* Task instructions
Leaving the pictures aside, restate all of the data exactly.

Saved entries:
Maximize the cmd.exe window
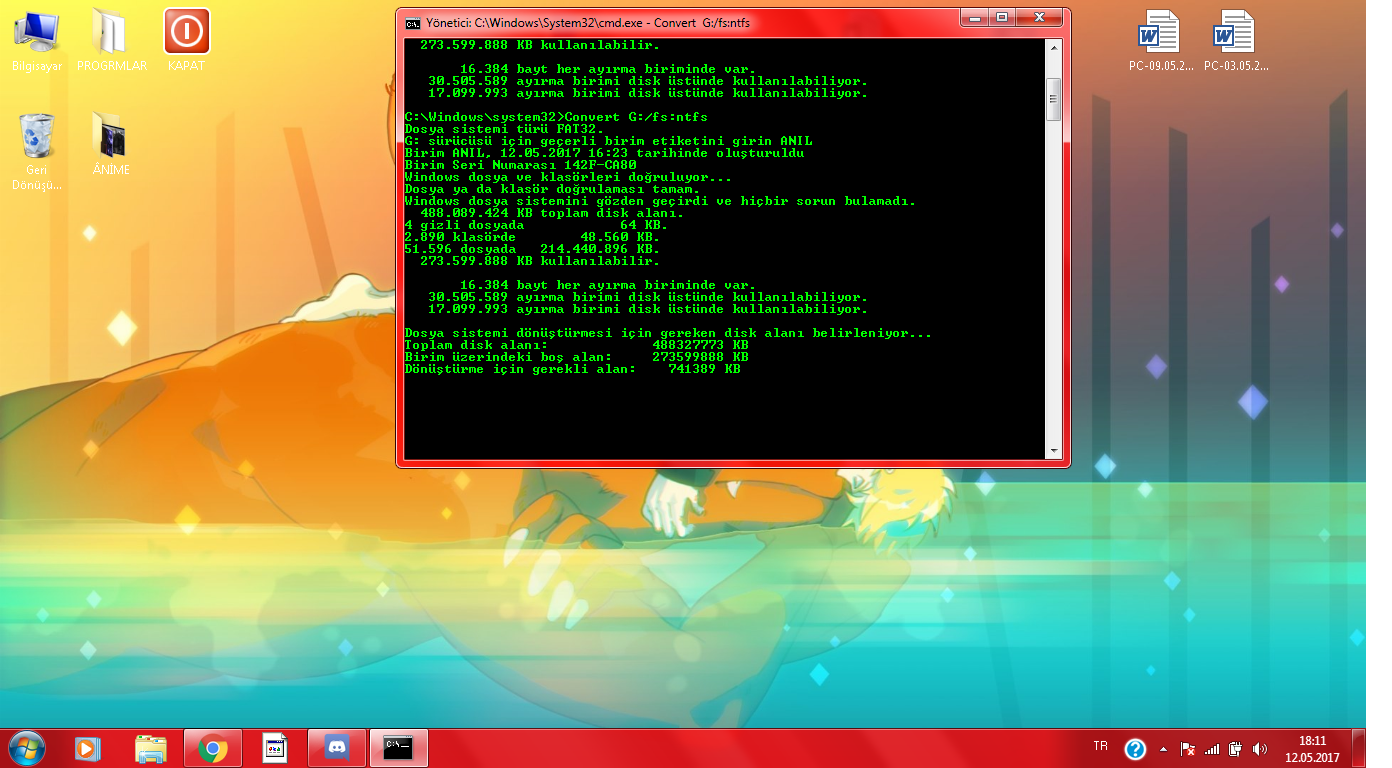 pos(1002,17)
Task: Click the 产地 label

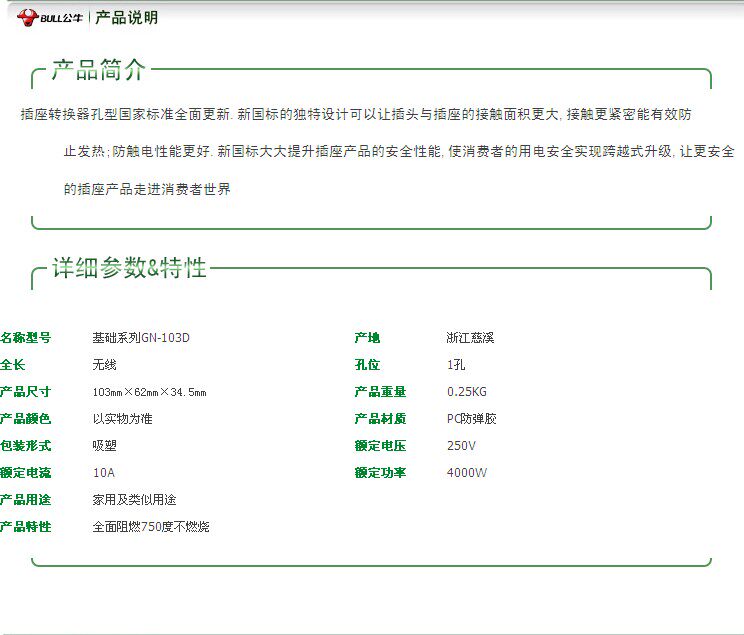Action: (367, 338)
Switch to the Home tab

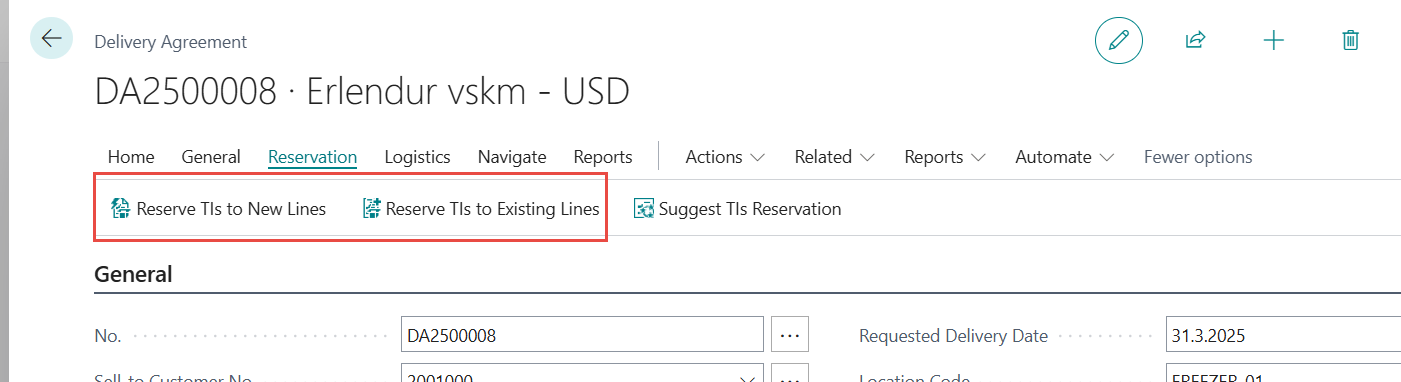pos(131,157)
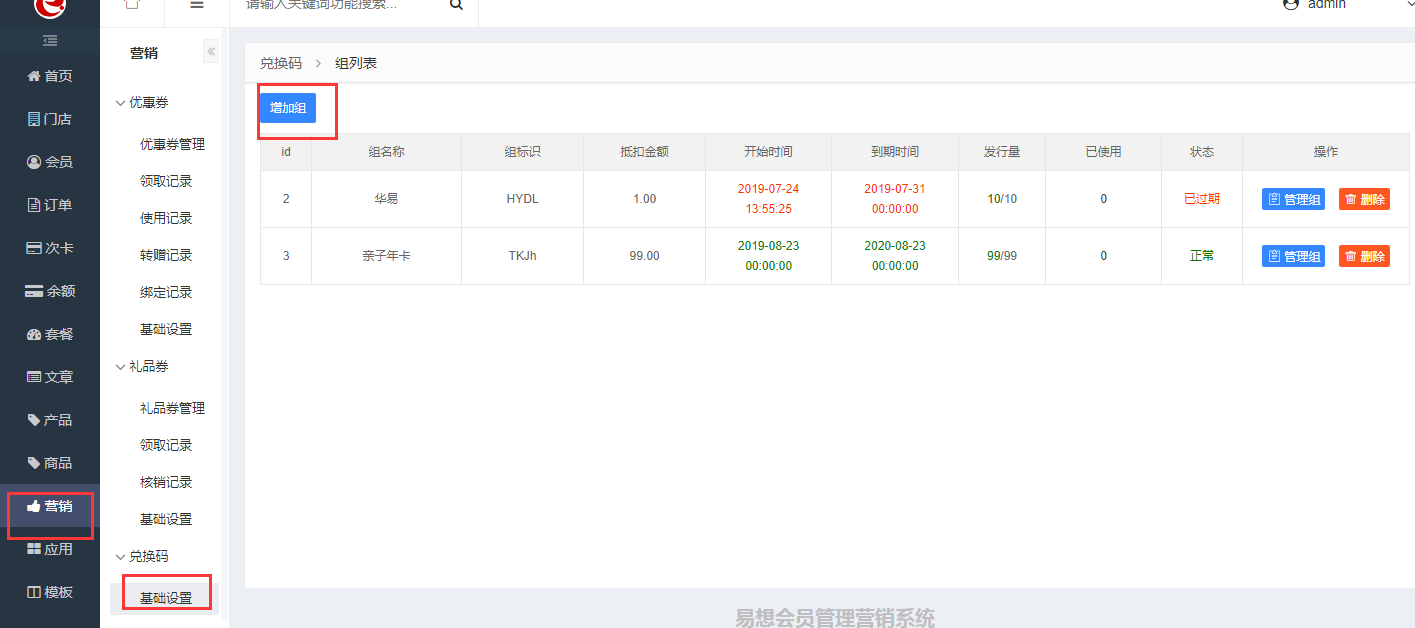Collapse the 优惠券 group

[x=142, y=102]
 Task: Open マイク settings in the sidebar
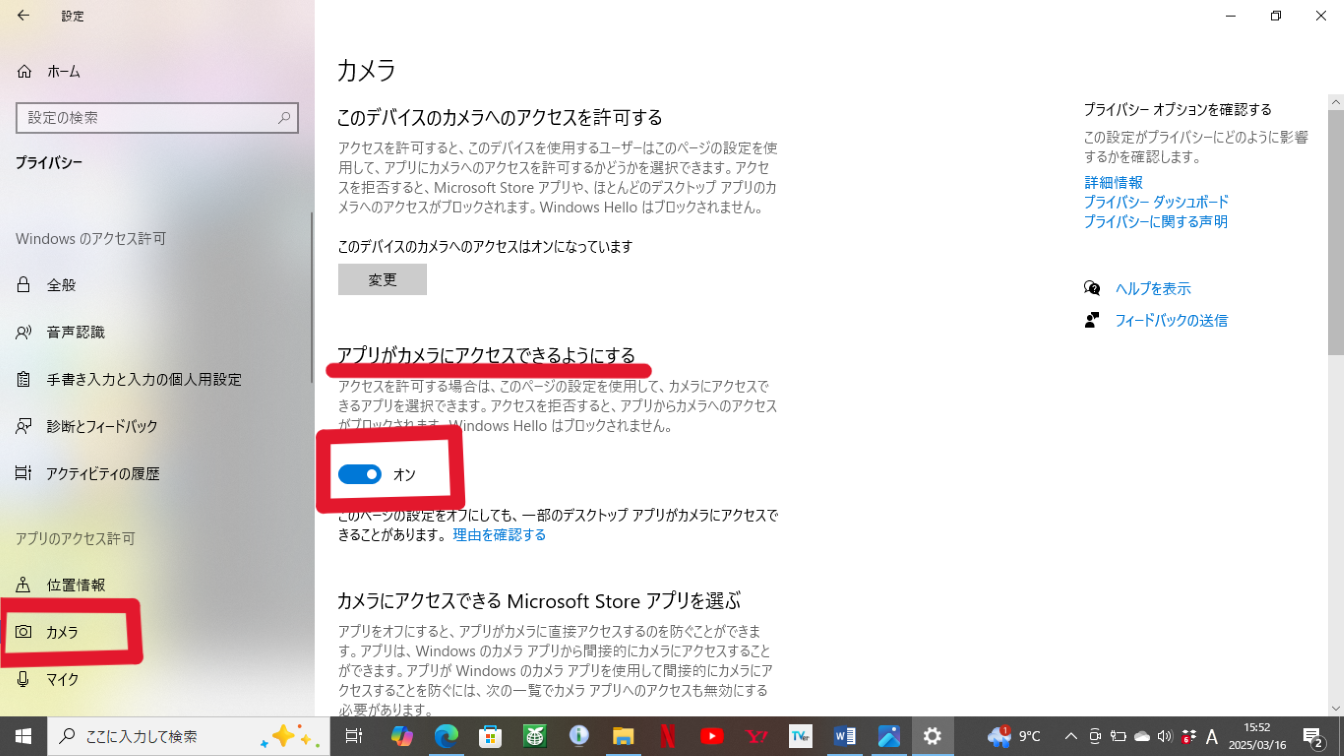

* Expected output
Maximize the cmd.exe window
 pos(1002,17)
Task: Click the 产地 label

Action: (367, 338)
Switch to the Home tab

pos(131,157)
Collapse the 优惠券 group

[x=142, y=102]
 Task: Open マイク settings in the sidebar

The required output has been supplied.